D’autre part, il brouillait la notion précise du surnaturel et le surnaturalisme tel que l’entendra, d’après lui, Baudelaire, une transposition, exaltée jusqu’au vertige, des sensations où les mots se crispent impuissants à rendre l’ineffable :

« Il m’a souvent semblé, déclare Emilio, dans Massimilla Doni, au sujet de la femme qu’il aime, que le tissu de sa peau empreignît des fleurs sur la mienne quand sa main se pose sur ma main… L’air devient alors rouge et pétille ; des parfums inconnus et d’une force inexprimable détendent mes nerfs, des roses me tapissent les parois de la tête, et il me semble que mon sang s’écoule par toutes mes artères ouvertes, tant ma langueur est complète. »

Autrement exacte et sévère fut la conception de Barbey d’Aurevilly. L’Ensorcelée, Un prêtre marié, les Diaboliques nous offrent les premiers exemplaires de romans ou de nouvelles qui procèdent du dogme, de la morale, de la tradition catholique et qui, hors d’elle, seraient impossibles[108].

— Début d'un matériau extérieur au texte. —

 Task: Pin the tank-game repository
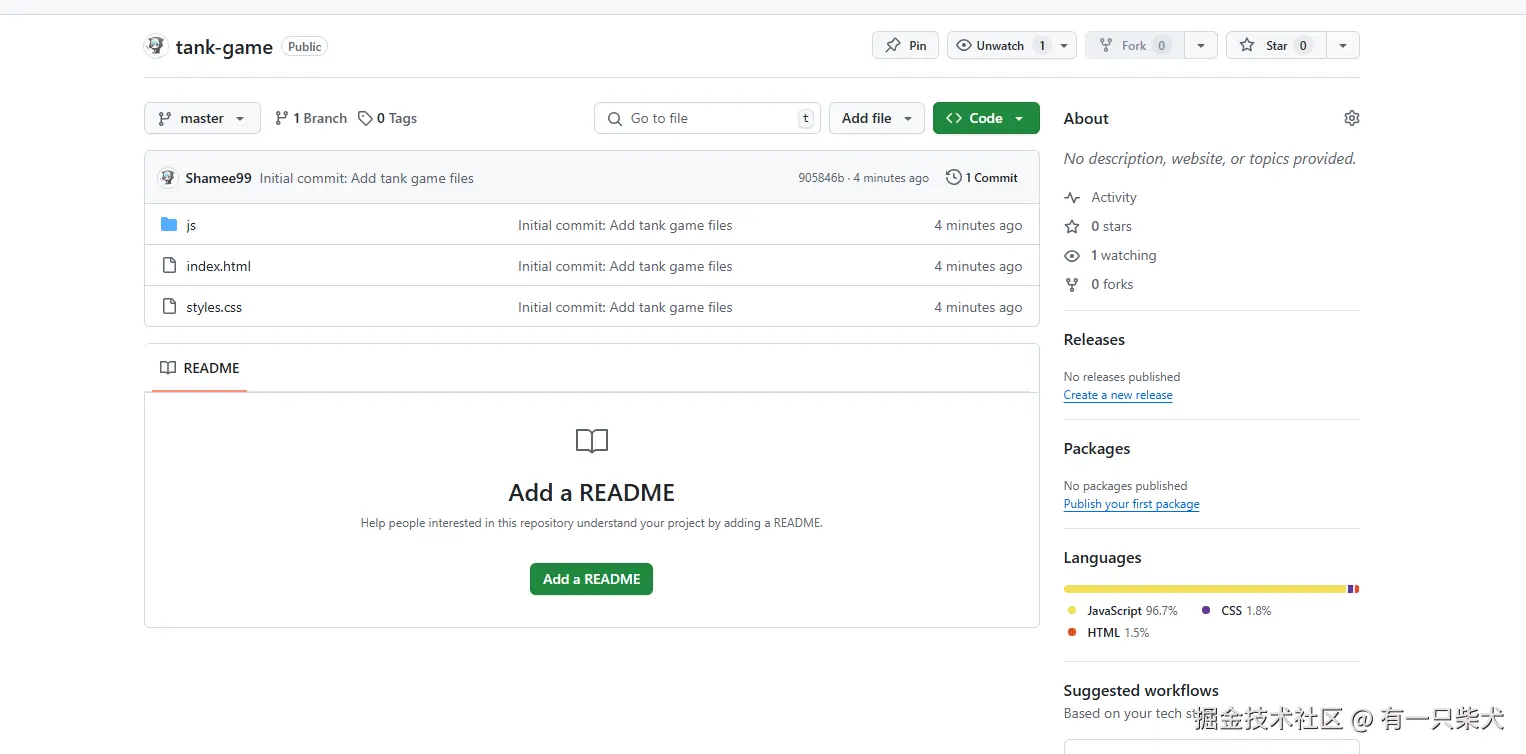[906, 46]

[108] Il faudrait y ajouter L’Honnête femme, de Louis Veuillot. Voir ce que j’en ai dit dans les Lettres de février 1927.

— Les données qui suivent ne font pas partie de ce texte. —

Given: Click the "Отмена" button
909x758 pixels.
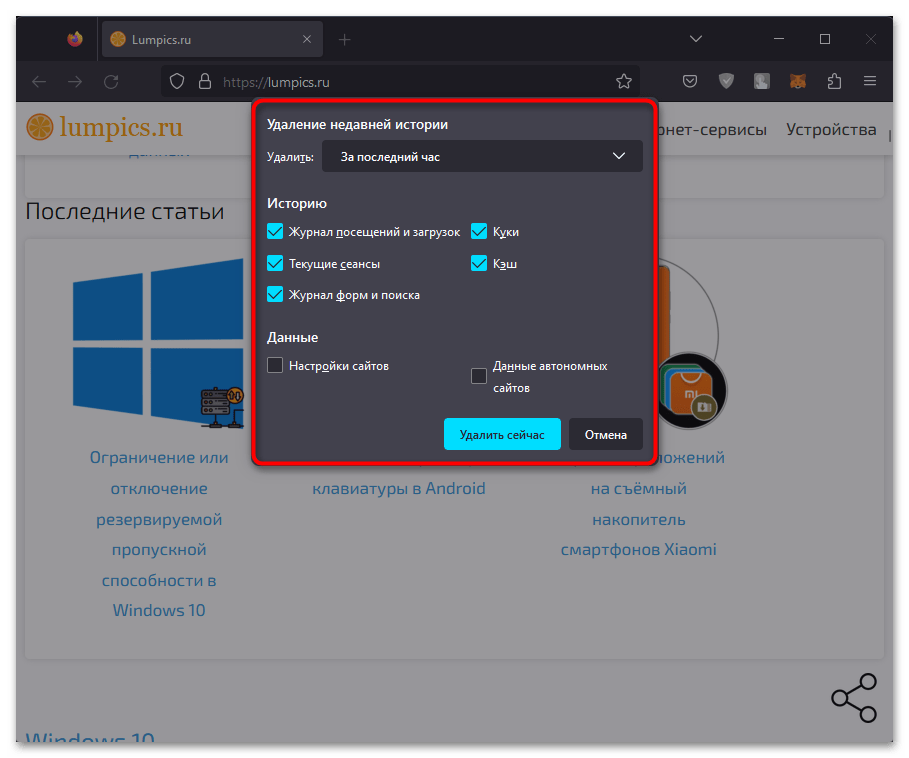Looking at the screenshot, I should [x=605, y=435].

Un réalisme théologique soutient ici le jeu des passions.

Supposons, dans l’Ensorcelée, la fiction dépouillée de l’élément surnaturel. Il lui resterait un tragique de folie amoureuse, mêlé aux réminiscences de la Chouannerie. Mais son aspect légendaire, son grandiose s’évanouiraient. Le grandiose tient au souffle satanique qu’on y respire ; et le satanisme fait la vérité profonde du récit.

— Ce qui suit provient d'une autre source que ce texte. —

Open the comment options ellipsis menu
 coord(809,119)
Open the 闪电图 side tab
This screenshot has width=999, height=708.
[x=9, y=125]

L’Église, avec ses dogmes, amplifie au reste tout ce qu’elle touche. Parce qu’elle est, comme le Christ, un signe de contradiction, en dressant contre les appétits humains une digue, elle les force à rebondir, torrent orageux, ou les sublimise par la soumission imposée.

C’est ainsi que d’Aurevilly, dans Un prêtre marié, entoure d’une grandeur inouïe la tendresse de Sombreval pour sa fille. Sombreval, avant de se marier et d’avoir une fille, était un prêtre. Il a beau vivre en mécréant ; le signe de l’onction demeure sur lui. Il ne peut dire : Ma fille ! sans répéter un sacrilège ineffaçable devant Dieu et devant les hommes. Dans le plus naturel et le plus noble des sentiments il mange, il boit à toute heure sa réprobation.

On reprochera au romancier, sans doute, de se complaire dans l’anormal. Cette critique ne serait point vaine. Le surnaturel, pour se révéler, a-t-il besoin de péripéties et d’âmes extraordinaires ? Il semble plus probant s’il s’insère dans la trame des faits quotidiens. Mais d’Aurevilly aurait pu répondre que l’anormal est incessant. Nous croisons des humains que des yeux superficiels déclarent « quelconques » ; rien d’étrange au dehors ne signale leur vie. Si nous en connaissions le fond, nous serions terrifiés de ce qu’elle cache, ou parfois éblouis de leurs vertus ignorées.